2010 – Opel Meriva B: So clever, so compact, so golden
The Zafira’s little brother struck gold in 2012 with the Meriva B underlining Opel’s van expertise. The jury was convinced by the versatile FlexSpace rear-seating system and the innovative rear-hinged rear door system. The FlexDoors allow easy access to children’s seats in the rear and ensured comfortable entry and egress for tall passengers. The engine portfolio offered ample power while curbing consumption thanks to downsizing and turbo-charging. Outputs ranged from 55 kW/75 hp to 103 kW/140 hp.
2012 – Opel Zafira Tourer: The lounge on wheels
The Zafira was accompanied by a premium partner in the Zafira Tourer and immediately won another “Golden Steering Wheel”. In addition to the flexible interior, the new star impresses with lounge comfort, panorama glass sunroof and innovations such as radar-based speed control and emphatic Forward Collision Alert.

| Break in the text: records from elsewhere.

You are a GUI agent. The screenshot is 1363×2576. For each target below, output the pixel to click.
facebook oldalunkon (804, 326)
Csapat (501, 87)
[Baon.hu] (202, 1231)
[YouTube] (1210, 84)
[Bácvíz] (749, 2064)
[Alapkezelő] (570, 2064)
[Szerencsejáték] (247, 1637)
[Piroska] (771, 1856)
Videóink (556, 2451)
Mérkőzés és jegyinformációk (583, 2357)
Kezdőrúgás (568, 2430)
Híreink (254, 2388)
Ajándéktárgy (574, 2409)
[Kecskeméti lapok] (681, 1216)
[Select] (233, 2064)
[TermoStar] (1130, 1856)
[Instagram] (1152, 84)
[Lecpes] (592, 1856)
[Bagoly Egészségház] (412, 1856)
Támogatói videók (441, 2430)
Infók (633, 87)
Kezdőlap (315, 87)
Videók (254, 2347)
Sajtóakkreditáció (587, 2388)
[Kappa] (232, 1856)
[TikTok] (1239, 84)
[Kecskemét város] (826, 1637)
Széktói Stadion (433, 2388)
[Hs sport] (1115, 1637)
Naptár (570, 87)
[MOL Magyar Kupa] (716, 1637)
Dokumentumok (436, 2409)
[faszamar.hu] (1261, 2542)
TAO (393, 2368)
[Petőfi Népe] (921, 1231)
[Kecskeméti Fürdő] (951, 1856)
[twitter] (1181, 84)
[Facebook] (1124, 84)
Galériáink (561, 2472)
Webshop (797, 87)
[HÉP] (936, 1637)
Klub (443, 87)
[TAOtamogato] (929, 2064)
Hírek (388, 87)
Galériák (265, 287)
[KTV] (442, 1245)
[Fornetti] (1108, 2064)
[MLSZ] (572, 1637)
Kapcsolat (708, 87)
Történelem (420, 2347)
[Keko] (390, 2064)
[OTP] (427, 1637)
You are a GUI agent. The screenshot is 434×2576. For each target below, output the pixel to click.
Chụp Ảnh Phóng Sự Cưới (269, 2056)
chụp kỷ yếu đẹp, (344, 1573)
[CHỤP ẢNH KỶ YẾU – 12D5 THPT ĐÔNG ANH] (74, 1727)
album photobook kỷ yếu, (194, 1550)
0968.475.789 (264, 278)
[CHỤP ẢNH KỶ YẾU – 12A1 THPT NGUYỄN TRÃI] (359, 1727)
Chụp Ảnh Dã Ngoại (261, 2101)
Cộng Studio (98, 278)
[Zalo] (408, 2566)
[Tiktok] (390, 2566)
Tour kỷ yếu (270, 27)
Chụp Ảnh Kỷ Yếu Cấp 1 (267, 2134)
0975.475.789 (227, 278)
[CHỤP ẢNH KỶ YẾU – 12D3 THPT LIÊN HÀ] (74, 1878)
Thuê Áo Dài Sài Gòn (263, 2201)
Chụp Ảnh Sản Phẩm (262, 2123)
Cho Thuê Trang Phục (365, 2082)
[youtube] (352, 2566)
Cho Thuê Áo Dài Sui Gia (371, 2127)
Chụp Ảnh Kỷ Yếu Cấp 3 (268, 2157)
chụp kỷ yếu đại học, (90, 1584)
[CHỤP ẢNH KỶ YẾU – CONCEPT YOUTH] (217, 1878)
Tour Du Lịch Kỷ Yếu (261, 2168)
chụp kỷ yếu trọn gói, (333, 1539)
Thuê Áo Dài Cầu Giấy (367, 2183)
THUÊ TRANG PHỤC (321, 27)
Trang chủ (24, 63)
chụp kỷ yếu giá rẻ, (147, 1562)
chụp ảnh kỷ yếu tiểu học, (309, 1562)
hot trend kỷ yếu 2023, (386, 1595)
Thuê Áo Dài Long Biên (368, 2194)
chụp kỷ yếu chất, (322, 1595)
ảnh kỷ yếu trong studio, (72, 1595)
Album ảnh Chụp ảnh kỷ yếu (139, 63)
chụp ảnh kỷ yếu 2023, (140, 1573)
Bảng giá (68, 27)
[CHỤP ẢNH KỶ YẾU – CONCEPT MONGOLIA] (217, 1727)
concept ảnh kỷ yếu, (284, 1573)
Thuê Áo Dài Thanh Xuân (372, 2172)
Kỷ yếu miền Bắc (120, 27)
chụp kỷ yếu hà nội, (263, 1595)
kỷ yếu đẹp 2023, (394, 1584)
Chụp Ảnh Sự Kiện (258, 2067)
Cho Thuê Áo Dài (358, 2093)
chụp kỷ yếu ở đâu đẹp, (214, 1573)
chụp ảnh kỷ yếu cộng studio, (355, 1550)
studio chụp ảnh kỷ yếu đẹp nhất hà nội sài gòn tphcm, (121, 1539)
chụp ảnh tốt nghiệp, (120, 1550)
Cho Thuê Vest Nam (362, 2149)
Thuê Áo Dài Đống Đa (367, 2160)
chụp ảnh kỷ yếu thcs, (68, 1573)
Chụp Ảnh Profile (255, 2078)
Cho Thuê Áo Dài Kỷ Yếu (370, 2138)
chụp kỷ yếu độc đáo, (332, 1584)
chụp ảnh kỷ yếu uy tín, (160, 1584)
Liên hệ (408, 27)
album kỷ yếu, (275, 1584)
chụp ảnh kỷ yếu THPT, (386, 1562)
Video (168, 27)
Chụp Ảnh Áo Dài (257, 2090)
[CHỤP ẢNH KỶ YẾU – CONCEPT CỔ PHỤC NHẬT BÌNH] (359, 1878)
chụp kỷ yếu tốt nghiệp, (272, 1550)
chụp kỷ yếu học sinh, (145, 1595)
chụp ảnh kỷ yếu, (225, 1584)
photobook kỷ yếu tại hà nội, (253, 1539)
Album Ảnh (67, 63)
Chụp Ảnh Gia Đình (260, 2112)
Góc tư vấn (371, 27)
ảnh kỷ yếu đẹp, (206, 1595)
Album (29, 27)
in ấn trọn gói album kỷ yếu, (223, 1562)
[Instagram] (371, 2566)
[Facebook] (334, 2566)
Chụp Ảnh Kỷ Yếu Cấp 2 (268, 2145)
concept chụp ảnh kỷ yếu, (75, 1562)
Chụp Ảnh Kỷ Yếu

2015 – Opel Astra K: The quantum leap
And the winner is: The current-generation Astra is based on a completely new lightweight vehicle architecture, is powered exclusively by ultra-modern engines and enables outstanding connectivity via smartphone integration and the personal connectivity and service assistant OnStar. The Astra also continues Opel’s tradition of introducing features previously only known from higher segments into the compact segment. All this resulted in the 2015 “Golden Steering Wheel”.
2017 – Opel Ampera-e: The electric range champion
The Opel Ampera-e leaves its competition standing with its sports car-like acceleration and the by far longest electric range in its segment. With a single charge of the 60 kWh lithium-ion battery a distance of up to 520 kilometres is measured in accordance with the New European Driving Cycle (NEDC). And the Opel Ampera-e also impresses when tested approximated to the speed profile defined in the WLTP3 (Worldwide Harmonized Light-Duty Vehicles Test Procedure) driving cycle (shortened test procedure): Based on this development test, the engineers estimate a combined WLTP3 range of 380 kilometres. The Ampera-e accelerates from 0 to 50 km/h in just 3.2 seconds. Furthermore, the 4.16 metre-long Ampera-e also offers plenty of space for up to five passengers plus boot space of 381 litres (1,274 litres when the seats are folded down) – a mixture worth its weight in gold.
2020 – Opel Corsa-e: Electrified bestseller
With the sixth generation of the Corsa the best-selling small car has become electric. Thanks to the 50kWh battery, the Corsa-e can travel up to 337 kilometres on a single charge (according to the WLTP3 cycle) and is therefore suitable for everyday use. There is space for up to five occupants and the entry-level version already features numerous high-tech assistance systems. All at attractive prices starting at around €20,000 (in Germany, including incentives). Opel makes electric mobility affordable.
2021 – Opel Mokka-e: Bold, pure, unconventional and emissions-free
The Opel Corsa-e is now followed by the new Opel Mokka-e as the latest “Golden Steering Wheel” winner. With the Opel Vizor brand face on the outside and the fully digital Pure Panel on the inside, the newcomer impresses immediately. In addition, as a battery-electric Mokka-e, it has an emissions-free range of up to 338 kilometres (according to WLTP3) without a charging stop. All of this, is available at an entry-level price (minus the environmental bonus) of less than €25,000.